[Supplied records start]
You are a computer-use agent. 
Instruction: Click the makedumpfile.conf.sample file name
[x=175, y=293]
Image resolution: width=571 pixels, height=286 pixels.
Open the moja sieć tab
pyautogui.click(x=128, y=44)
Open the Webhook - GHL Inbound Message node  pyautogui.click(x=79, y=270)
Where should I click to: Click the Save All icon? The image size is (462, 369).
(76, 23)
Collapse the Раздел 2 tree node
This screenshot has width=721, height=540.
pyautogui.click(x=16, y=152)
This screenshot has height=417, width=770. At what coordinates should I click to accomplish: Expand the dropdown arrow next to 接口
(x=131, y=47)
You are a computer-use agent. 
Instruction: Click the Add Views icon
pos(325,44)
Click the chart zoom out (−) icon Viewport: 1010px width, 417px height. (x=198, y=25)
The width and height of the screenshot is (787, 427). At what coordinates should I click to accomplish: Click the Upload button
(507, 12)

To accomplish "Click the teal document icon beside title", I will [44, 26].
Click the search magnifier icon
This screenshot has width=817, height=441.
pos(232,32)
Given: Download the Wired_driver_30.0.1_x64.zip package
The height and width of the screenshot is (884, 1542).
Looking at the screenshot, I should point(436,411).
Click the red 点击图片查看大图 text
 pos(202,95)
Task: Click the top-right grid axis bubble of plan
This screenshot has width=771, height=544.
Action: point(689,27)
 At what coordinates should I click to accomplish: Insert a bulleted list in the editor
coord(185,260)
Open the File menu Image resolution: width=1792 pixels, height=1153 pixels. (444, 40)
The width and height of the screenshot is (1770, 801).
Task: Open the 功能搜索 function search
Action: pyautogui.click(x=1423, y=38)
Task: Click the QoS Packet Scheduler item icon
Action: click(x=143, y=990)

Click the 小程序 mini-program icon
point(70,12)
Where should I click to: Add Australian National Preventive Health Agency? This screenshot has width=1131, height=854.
[Supplied records end]
* **The problem**: Can you write out again only the records between the lines holding "At what coordinates should I click to accomplish: Insert" and "coord(185,260)", inclusive, with the requests included unchanged and every coordinate in the answers offset by 140?

* **Completed exercise**:
 At what coordinates should I click to accomplish: Insert a bulleted list in the editor
coord(325,400)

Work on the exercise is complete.